Reviewed: KMC X10SL Chain
There is a fair amount of discussion as to what a chain should do. For some, it’s a disposable small part, and as such, you should buy on price alone. For others, it’s an indispensable part of a bike’s shifting performance. Others still see it as moving mass that should be minimized. KMC’s X10SL chain hits on two of the three points. It’s designed for easy shifting at a light weight to compete with the best chains on the market. At 5.88mm wide, it works with all 10-speed systems.
Ever heard of KMC before? We’ve seen KMC chains around for years, but never gave them much mind. For some reason, we assumed it was a small company that produced low-end chains. We were wrong. KMC is a huge maker of chains. They make something like 80 million chains a year, with clients like Shimano, and also make chains for motorized applications. So even though they have a bare-bones website (as of this writing, the latest catalogue available on the site is from 2011) and little in the way of support from the importer when we called, know they’re big.
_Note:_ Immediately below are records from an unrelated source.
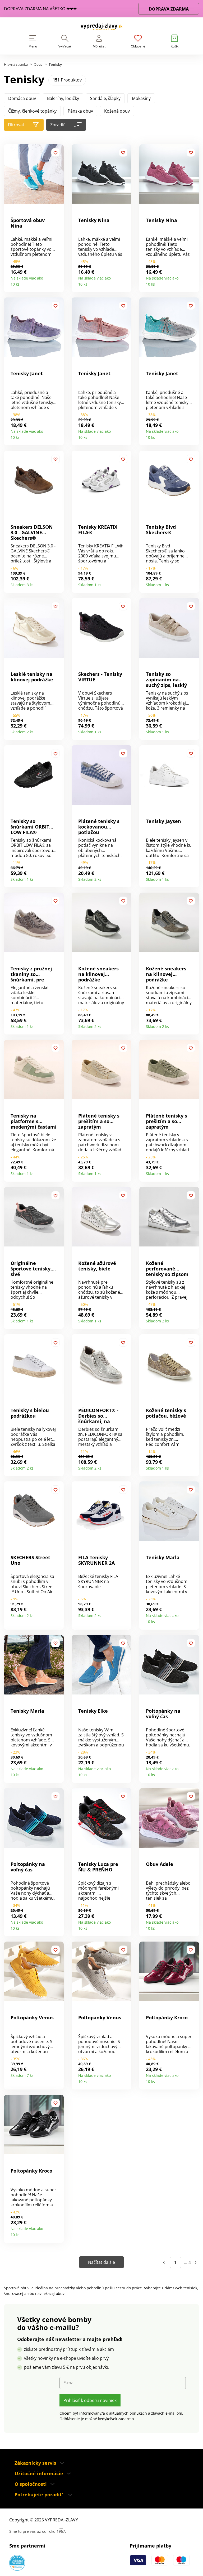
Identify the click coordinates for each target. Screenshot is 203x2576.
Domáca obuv (22, 98)
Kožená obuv (117, 111)
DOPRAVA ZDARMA (169, 9)
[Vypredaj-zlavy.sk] (101, 27)
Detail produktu (57, 282)
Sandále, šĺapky (105, 98)
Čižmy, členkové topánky (32, 111)
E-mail (69, 2382)
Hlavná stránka (16, 64)
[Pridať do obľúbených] (55, 152)
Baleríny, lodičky (63, 98)
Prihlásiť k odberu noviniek (90, 2400)
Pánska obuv (80, 111)
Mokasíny (141, 98)
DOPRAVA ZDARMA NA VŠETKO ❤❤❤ (40, 8)
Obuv (38, 64)
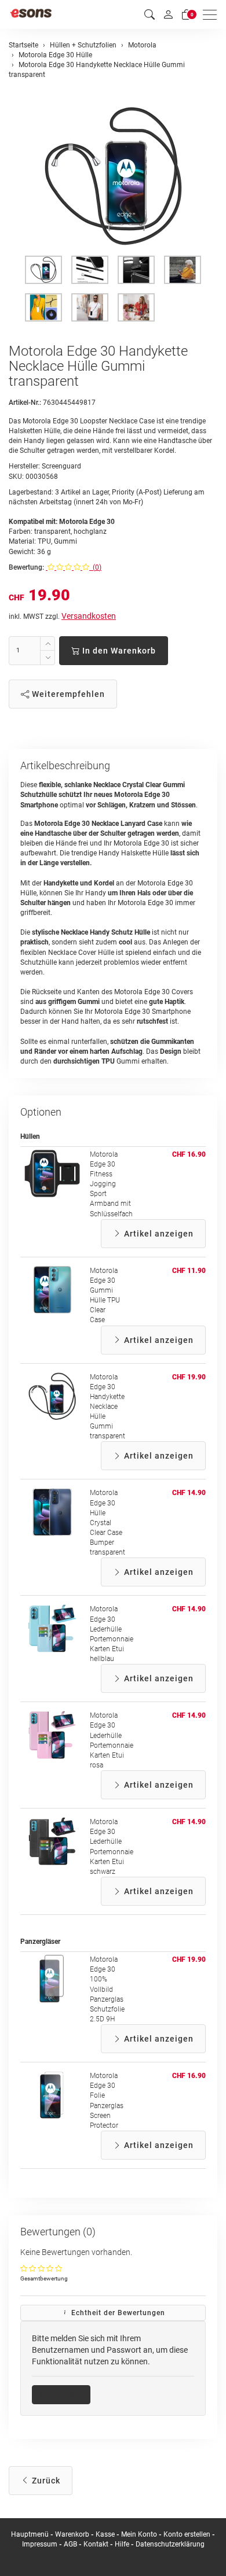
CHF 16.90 (189, 1154)
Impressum (39, 2544)
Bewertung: (26, 567)
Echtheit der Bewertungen (117, 2313)
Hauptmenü (30, 2534)
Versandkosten (88, 616)
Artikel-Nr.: (25, 402)
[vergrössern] (113, 176)
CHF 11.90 (189, 1271)
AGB (70, 2544)
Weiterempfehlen (67, 694)
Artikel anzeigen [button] (158, 1233)
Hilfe (122, 2544)
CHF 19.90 (189, 1377)
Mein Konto (139, 2534)
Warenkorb (73, 2534)
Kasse (105, 2534)
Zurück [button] (45, 2480)
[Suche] (149, 15)
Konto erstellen (186, 2534)
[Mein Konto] (168, 14)
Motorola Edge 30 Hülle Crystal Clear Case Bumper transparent (107, 1522)
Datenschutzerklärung (170, 2544)
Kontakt (95, 2544)
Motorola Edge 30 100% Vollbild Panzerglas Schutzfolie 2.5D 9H (107, 1989)
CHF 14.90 (189, 1493)
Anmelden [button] (65, 2394)
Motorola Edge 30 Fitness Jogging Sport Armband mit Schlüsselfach (111, 1184)
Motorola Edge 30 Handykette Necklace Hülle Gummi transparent (107, 1407)
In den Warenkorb (118, 650)
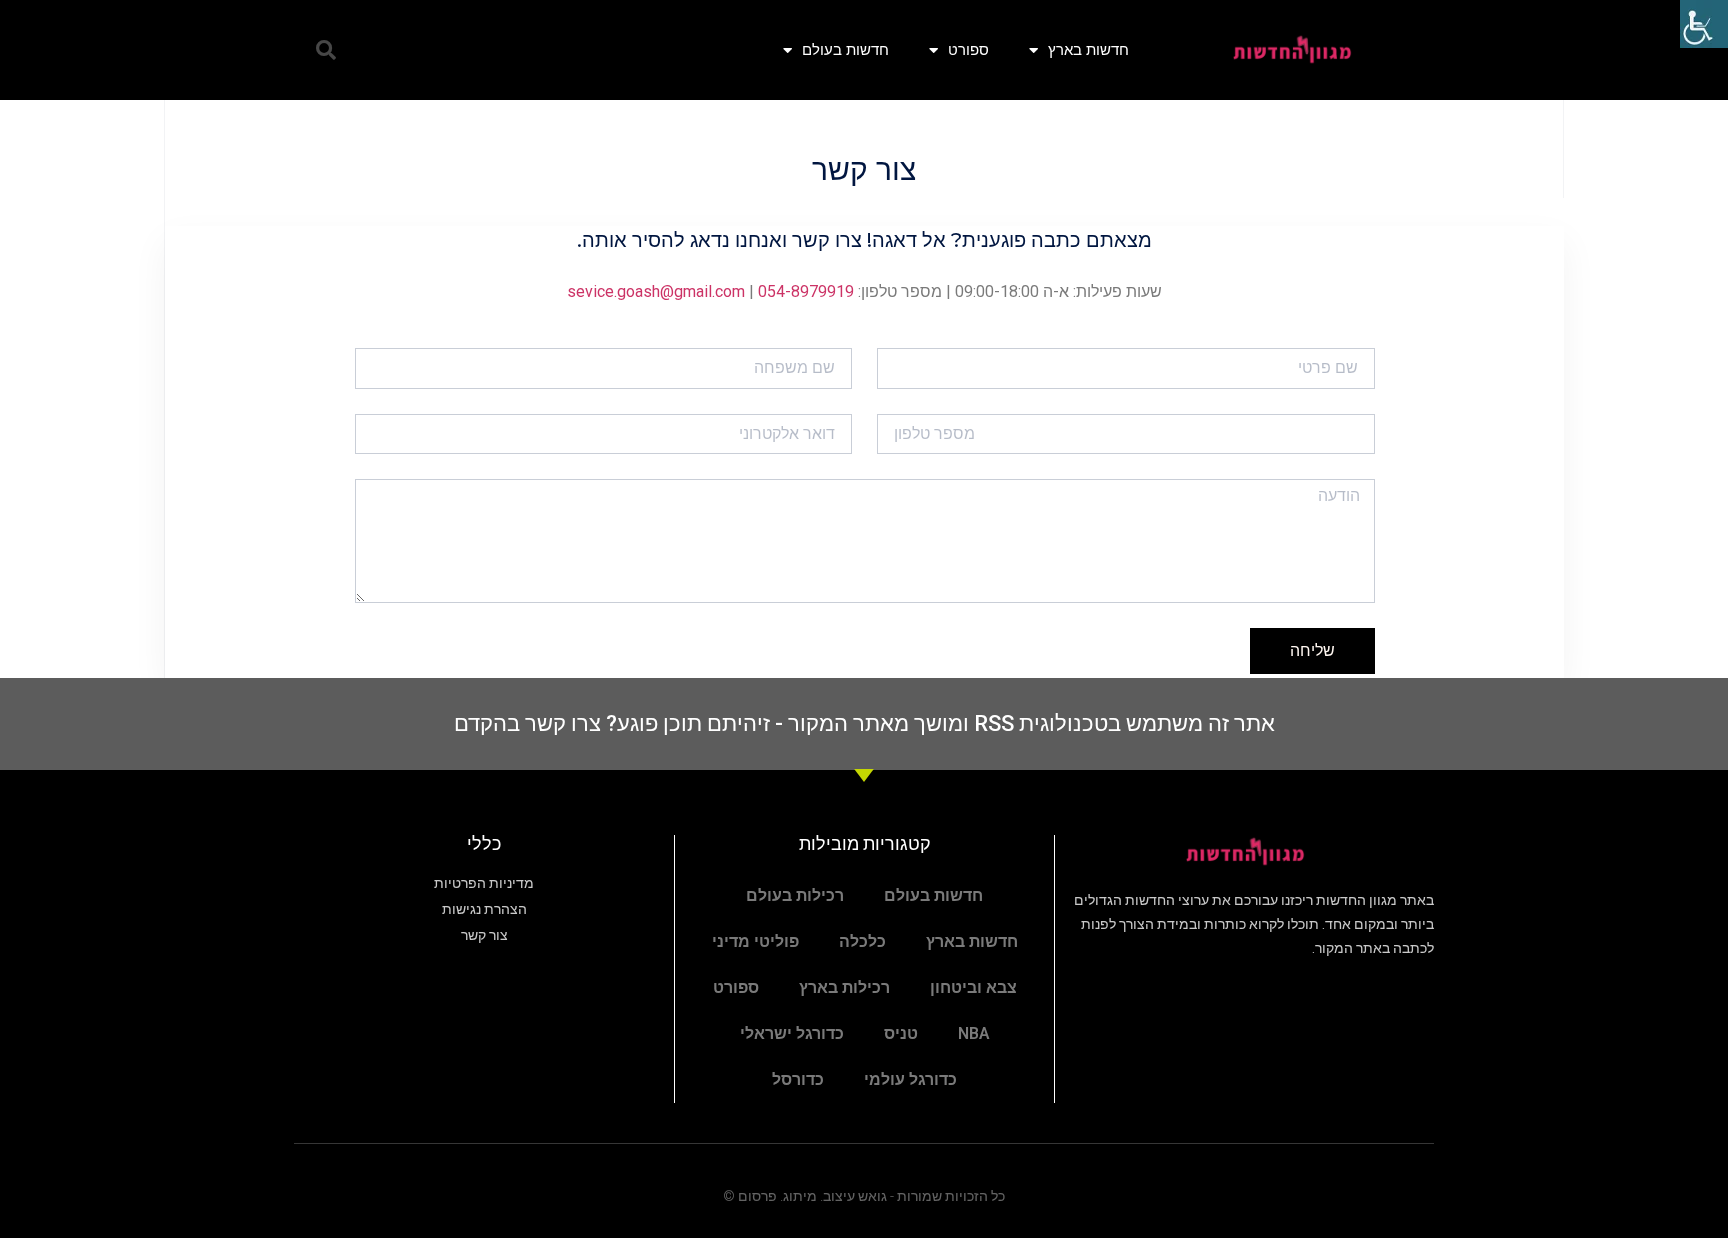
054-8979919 (806, 291)
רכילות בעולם (795, 895)
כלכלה (862, 941)
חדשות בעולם (845, 49)
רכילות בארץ (844, 987)
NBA (974, 1033)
There’s a fourth consideration to us. Maintenance. Shimano does us all a disservice with their single-use pins, making it impossible to easily remove a chain for cleaning and easily re-installing it. Wippermann, SRAM, and KMC all have “master link” closures that allow you to install and remove the chain multiple times. The Wippermann can be used over and over, while the SRAM is only recommended for one-time use. KMC is in the middle, with their representative telling us it can be used ‘two to three times.’
This particular KMC chain edges closer to Shimano in that the hollow pins used to minimize weight can’t be pushed out and back in. So measure thrice, cut once. If you make it too short, you won’t be able to lengthen the chain unless you put in a second missing link.
In terms of weight savings, KMC has definitely figured out how to shave grams. Between the hollow links and the perforated side plates, the chain we opened weighed 257g uncut with their Missing Link. Cut down to size and the chain is an airy 236g. It replaced a 264g Wippermann chain that we bought with cost as the main consideration. 28g is not a big weight difference, but if you’re trying to build the lightest possible ride, every component choice should be selected for weight. It’s possible that the hollow pins and lightened side plates reduce drive train stiffness, but how much we have no idea; probably only matters if you’re putting out ProTour sprint watts and are already under the UCI weight minimum.
KMC has gotten a pretty good rep for their Missing Link master link. It differs from Wippermann in that it takes considerable force to lock into place and unlock for removal. There are tools for both installation and removal: we first attempted without. For installation, we installed the chain, installed the link and pushed down on the crank. A hard push and the link was locked. We read we should be able to remove the link by hand. Couldn’t do it without instructions. A call to the importer yielded little, so we went with some online advice we found: just squeeze the side plates and then squeeze the link and it should come loose. We couldn’t do it by hand, not surprisingly, and we couldn’t do it with a re-purposed wire hanger squeezing the rollers while two fingers were squeezing the side plates. We ended up buying the Park tool for the task, the MLP-1 (Master Link Pliers). With this tool, it’s easy.
The chain’s distinctive color and shaping are meant to help with the shifting. The color is blingy, but there’s a purpose behind the flash. Titanium Nitride is supposed to make the plates more slippery by allowing the surface to hold lubricants better. When you get the chain, the rollers appear to have the same finish, but that wears off in a few rides. The X shape on the side plates, which highlights the chamfering (beveled edges) on both the inner and outer plates, is likewise supposed to speed shifting.
While this has been a fairly dry summer for us, the chain does seem to hold lube. Hard to say if its better than other chains, but the chain went through a few rains and several rinsings before we lubed for the first time. And that was after about 1,000 miles of use. We’ve ridden in the rain a few times since, but it seems to be holding, though we lubed it again, just to make it appear a bit cleaner.
When lubed, the shifting seems crisp and quiet, and we’ve used several different cassettes with the chain and shifting was good on all of them. The only problem was finding out that two cassettes were worn out and in need of replacement.
It appears that there was some concern that earlier iterations of this chain did not last long. We’re at around 1400 miles thusfar and figure it will probably be ready for replacing in 600 miles or thereabouts.
The bling is something we noticed the first few rides, and after that, largely forgot about it. But people do notice it, and comment on it, approvingly.
The KMC X10SL chain has proven itself to us. This one works as advertised and is a chain that should put KMC on your map as a high-quality option when you wear out your current chain. It’s light and shifts well. And the good looks certainly don’t hurt.